**Problem requirements:** Which lines in the entries below contain the string "will"? Show each of them in full.

**Record extracts:**
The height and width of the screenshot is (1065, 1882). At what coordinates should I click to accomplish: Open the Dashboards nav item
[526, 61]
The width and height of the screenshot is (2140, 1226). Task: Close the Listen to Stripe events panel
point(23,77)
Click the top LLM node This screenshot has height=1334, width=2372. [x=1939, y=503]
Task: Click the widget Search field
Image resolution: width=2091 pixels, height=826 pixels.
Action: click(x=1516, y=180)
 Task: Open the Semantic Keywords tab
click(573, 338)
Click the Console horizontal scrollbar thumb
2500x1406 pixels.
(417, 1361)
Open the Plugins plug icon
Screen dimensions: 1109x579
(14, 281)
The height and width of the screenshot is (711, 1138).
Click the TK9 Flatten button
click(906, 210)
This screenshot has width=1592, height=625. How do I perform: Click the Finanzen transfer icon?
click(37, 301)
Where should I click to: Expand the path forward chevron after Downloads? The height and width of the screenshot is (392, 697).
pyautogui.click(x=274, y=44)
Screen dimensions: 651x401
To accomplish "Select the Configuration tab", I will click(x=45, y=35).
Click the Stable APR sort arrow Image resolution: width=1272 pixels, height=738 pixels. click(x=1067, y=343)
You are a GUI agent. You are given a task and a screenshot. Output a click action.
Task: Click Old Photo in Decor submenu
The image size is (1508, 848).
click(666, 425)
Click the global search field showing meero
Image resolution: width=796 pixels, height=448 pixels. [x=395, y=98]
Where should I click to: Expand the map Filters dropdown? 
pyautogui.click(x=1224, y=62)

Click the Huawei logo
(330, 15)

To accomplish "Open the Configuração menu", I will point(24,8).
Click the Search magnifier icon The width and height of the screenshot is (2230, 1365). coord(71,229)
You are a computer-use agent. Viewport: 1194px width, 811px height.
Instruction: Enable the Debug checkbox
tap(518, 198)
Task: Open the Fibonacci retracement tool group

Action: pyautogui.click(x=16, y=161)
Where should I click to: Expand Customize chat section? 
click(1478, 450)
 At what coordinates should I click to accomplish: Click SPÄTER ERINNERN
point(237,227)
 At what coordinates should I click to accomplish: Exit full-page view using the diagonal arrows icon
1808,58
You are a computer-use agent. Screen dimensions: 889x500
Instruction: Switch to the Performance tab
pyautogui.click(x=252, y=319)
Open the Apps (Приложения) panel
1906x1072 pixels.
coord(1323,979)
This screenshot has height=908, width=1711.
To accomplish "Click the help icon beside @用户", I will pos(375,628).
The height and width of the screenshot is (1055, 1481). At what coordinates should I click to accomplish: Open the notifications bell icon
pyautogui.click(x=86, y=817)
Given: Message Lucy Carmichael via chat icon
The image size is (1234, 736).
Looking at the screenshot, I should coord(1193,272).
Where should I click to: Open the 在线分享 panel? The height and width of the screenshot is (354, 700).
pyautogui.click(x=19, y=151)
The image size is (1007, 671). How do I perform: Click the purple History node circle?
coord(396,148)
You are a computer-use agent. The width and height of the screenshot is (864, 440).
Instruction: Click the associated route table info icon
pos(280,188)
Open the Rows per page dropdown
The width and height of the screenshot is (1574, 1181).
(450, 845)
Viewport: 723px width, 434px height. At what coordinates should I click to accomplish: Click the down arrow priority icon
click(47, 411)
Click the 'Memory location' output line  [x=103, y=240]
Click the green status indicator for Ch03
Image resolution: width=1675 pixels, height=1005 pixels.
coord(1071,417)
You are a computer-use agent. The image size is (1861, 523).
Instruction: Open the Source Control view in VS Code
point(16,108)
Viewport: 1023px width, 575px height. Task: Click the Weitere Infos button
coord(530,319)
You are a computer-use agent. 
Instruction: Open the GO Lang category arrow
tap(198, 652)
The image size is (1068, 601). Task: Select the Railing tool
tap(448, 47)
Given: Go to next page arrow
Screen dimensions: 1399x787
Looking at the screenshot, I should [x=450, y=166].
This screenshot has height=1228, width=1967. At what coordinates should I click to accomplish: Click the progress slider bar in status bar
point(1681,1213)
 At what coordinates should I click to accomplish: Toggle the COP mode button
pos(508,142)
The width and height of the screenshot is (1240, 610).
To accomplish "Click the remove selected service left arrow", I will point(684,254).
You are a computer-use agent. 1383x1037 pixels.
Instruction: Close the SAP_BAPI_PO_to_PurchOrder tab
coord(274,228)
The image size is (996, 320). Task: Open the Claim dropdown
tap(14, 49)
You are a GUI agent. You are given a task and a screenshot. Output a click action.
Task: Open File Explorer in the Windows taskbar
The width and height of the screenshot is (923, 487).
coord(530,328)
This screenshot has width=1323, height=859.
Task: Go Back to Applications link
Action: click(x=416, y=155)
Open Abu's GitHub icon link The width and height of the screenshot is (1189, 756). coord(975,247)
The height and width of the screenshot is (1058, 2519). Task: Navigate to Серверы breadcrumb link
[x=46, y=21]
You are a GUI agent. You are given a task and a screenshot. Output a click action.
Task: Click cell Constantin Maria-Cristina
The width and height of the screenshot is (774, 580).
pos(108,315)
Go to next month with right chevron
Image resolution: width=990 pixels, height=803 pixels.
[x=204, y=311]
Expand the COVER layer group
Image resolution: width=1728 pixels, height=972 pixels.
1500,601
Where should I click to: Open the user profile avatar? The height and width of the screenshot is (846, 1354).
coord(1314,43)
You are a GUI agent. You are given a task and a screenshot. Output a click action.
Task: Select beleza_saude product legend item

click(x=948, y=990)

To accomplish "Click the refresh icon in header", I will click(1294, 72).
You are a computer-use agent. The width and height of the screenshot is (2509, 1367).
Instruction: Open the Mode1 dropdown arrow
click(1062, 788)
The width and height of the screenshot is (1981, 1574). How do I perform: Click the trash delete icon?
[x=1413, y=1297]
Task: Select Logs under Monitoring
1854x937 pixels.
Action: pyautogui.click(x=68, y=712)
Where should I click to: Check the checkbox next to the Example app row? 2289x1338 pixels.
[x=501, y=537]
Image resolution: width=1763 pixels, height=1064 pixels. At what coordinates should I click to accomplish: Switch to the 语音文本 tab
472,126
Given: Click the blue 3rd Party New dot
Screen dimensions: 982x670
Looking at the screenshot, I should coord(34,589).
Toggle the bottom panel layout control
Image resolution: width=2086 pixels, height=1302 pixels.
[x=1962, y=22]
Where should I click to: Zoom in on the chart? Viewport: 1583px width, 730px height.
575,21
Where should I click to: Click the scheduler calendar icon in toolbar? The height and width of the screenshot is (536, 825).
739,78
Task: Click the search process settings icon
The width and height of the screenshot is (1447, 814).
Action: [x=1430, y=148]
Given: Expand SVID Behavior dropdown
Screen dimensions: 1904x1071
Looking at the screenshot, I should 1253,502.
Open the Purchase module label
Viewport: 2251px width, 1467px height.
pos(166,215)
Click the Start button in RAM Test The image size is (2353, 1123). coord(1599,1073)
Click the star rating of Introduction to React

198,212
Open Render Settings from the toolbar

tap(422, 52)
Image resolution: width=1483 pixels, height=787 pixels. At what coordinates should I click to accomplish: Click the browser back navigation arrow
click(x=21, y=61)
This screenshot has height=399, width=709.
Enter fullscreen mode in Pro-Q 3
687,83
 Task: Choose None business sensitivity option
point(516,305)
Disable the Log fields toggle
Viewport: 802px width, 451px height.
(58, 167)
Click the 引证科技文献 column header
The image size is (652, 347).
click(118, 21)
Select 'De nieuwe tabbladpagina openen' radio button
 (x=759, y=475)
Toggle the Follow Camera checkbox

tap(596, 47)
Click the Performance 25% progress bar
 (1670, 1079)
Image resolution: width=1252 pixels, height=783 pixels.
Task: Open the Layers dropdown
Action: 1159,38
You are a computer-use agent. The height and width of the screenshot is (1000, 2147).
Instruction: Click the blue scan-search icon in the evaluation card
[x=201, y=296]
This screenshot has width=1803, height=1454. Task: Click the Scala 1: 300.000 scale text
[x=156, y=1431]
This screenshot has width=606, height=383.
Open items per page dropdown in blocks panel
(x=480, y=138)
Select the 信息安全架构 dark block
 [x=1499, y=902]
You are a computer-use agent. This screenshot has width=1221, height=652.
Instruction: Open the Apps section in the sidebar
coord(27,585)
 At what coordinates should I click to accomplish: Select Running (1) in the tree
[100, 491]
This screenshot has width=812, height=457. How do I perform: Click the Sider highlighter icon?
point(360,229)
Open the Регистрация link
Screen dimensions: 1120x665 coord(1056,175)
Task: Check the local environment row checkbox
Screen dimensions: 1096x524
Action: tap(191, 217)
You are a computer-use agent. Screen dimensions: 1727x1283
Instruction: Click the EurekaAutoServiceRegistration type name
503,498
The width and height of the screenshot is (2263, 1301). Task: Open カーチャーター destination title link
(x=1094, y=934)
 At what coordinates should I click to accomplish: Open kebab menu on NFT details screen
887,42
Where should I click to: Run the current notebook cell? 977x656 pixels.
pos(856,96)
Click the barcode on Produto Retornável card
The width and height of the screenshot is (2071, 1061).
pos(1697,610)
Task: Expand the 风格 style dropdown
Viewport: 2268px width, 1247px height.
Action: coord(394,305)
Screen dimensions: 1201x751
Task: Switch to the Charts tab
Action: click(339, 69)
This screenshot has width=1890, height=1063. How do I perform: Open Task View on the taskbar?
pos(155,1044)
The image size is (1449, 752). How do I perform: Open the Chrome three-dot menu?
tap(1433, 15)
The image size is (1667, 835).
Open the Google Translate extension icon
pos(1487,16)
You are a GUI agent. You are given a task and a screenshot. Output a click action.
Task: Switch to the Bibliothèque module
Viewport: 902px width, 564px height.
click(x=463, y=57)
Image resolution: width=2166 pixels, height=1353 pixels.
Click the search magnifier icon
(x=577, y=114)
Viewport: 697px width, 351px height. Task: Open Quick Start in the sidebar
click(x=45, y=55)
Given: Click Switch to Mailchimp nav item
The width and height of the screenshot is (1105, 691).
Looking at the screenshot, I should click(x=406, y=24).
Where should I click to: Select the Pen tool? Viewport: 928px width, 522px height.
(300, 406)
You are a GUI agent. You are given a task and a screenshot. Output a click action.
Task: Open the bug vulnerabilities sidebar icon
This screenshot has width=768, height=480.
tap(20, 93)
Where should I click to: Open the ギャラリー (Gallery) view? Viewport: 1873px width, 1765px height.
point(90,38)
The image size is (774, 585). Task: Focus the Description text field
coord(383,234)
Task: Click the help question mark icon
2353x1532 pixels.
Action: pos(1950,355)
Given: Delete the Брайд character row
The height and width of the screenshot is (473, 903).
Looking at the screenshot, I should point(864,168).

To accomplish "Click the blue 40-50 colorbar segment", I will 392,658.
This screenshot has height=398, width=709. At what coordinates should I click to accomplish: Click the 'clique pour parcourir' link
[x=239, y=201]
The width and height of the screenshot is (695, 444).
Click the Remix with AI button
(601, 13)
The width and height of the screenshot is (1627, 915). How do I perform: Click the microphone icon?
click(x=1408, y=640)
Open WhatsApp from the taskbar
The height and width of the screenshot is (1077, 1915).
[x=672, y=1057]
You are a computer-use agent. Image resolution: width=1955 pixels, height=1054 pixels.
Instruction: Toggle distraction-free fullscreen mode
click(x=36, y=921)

**Task solution:**
To accomplish "Select the Configuration tab", I will click(x=45, y=35).
To accomplish "Open the Configuração menu", I will point(24,8).
To accomplish "Click the help icon beside @用户", I will pos(375,628).
To accomplish "Click the remove selected service left arrow", I will point(684,254).
To accomplish "Click the refresh icon in header", I will click(1294, 72).
To accomplish "Click the blue 40-50 colorbar segment", I will 392,658.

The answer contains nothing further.